Records from a collection:
┌──

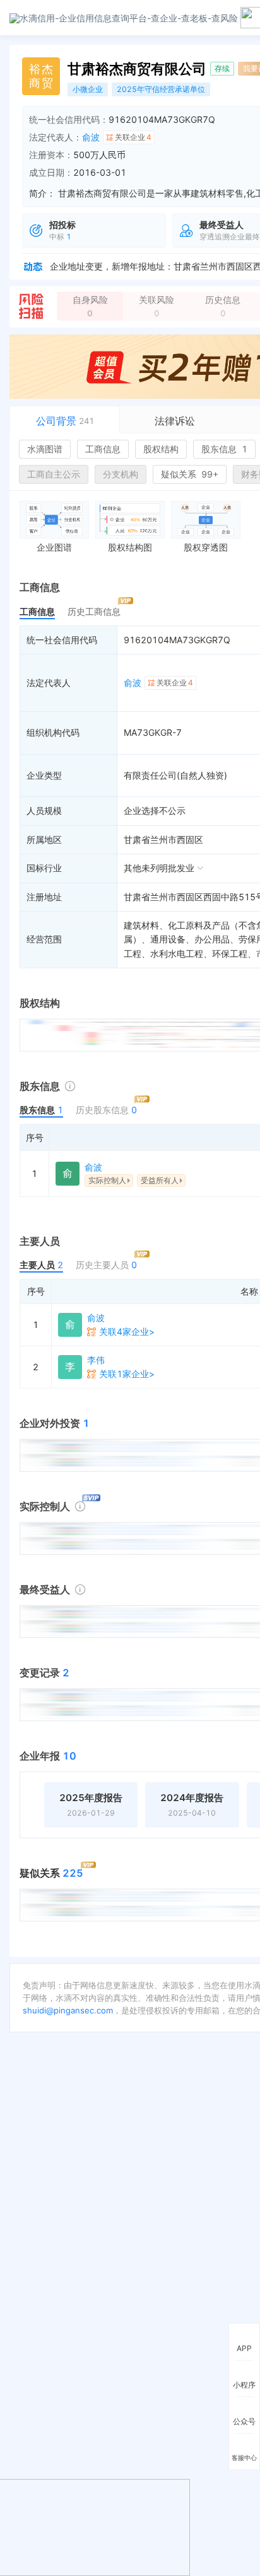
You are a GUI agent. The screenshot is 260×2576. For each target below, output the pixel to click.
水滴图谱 (44, 449)
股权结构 (161, 449)
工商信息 (103, 449)
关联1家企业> (127, 1373)
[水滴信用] (123, 17)
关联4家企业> (127, 1331)
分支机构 (120, 474)
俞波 (91, 137)
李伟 (96, 1359)
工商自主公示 (53, 474)
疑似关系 (189, 474)
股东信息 (224, 449)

└──

◆ What the task asks ◆
All of the entries above are to be duplicated exactly, with every image left out.

◆ Exercise response ◆
You are a GUI agent. The screenshot is 260×2576. For each target below, output the pixel to click.
水滴图谱 (44, 449)
股权结构 (161, 449)
工商信息 (103, 449)
关联1家企业> (127, 1373)
[水滴信用] (123, 17)
关联4家企业> (127, 1331)
分支机构 (120, 474)
俞波 (91, 137)
李伟 (96, 1359)
工商自主公示 (53, 474)
疑似关系 (189, 474)
股东信息 (224, 449)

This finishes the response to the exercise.